Thursday, May 05, 2005

 
ah, this is not the way to get readers. but for those who came here via Cancer, Baby, via Getupgrrl - and there's enough there to rename the Slashdot Effect the Grrl Effect - hi. it's a little crowded in here. I usually only entertain a visitor or 2 at a time.

I know how annoying it is to try to read back through archives to find out why the hell you're at a site anyway. so this is me (said the Phantom): ttc through 2002, IVF, baby born late 2003, breast cancer diagnosed a year later, surgery, yada yada, currently slogging through chemotherapy with the lowest white blood cell counts ever seen in a living human (yes, I failed again, maybe chemo next week). this has all put a hitch in my plans for ttc #2, I can tell you.

and like Bomb in My Belly, I am not strong. I am not giving thanks for cancer. I am, though, a bit humbled by what I see in the other ttc/cancer/both blogs I surf around. Other than that, I'm just getting on with it and trying not to let bad shit make my life suck. a bit like the amazing Sabine Dardenne, who is my new heroine.

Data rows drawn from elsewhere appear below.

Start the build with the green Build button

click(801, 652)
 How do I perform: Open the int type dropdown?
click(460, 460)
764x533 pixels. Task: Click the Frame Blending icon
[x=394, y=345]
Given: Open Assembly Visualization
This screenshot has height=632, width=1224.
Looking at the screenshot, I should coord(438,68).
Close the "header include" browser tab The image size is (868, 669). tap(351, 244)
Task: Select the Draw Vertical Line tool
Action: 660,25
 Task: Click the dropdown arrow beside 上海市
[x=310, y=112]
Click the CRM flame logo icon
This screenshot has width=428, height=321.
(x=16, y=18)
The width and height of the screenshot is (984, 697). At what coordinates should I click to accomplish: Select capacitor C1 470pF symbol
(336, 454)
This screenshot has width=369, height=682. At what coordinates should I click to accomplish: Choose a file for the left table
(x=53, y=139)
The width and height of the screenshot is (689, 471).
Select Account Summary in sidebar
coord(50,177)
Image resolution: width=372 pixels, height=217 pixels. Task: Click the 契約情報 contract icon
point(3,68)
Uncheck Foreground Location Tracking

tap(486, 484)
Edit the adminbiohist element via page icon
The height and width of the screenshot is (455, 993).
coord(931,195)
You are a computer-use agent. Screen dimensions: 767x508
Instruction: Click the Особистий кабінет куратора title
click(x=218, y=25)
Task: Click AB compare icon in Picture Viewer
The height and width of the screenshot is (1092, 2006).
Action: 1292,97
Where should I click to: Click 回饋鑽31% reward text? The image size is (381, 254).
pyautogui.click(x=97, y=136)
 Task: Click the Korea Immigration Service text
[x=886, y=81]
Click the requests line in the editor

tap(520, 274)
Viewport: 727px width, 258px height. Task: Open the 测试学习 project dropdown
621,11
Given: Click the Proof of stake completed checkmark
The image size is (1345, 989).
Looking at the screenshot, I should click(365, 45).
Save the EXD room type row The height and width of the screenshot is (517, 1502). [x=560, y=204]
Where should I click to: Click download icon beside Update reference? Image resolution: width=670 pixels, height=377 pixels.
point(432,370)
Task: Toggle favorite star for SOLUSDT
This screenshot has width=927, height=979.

now go back and give Cancer, Baby some love.

 
great. I finally email Getupgrrl because I can't get at the posts I missed while I was away, and in my attempts to be clever and impress the coolest ttc blogger on the blog, I misspelled "competitive", as in Competitive (aka Competive) Boy. now she'll think I'm stupid and snub me in the lunchroom and I won't get to be a cheerleader and no one will dance with me at the prom. damn. oh wait, that already happened 21 years ago.

can I just say that this whole picking on IVF thing that the Health Minister is up to stinks of anti-female sentiment? that it's all about control of fertility? that infertility is not a fucking lifestyle choice, it's an affliction? and that yes I know Australia has the best damn IVF funding around. and that it should stay that way?

 
oh shit. I feel ill. surfed over to see what Getupgrrl was up to and it turns out she's also a reader of Cancer, Baby. and the news there is not good. shit. and yes, part of the ache in my gut is fear. but part is empathy. if infertility is unfair, cancer is just plain senseless.

 
fabulous holiday. exhausting flights. baby now can say "plane" and has swum in the warm Thai ocean a number of times. yawn. he's napping now, which is a sign that the sleep realignment hasn't been entirely successful yet. did some interesting thinking about Life while we were away, but right now I'm flat out trying to organise myself to do some actual freelance work which has fallen in my lap and is too good to be passed up. will probably put A. in a second day of care, with babysitters in the few weeks before that becomes available.

back into chemo tonight. damn. I nearly managed to forget about all that.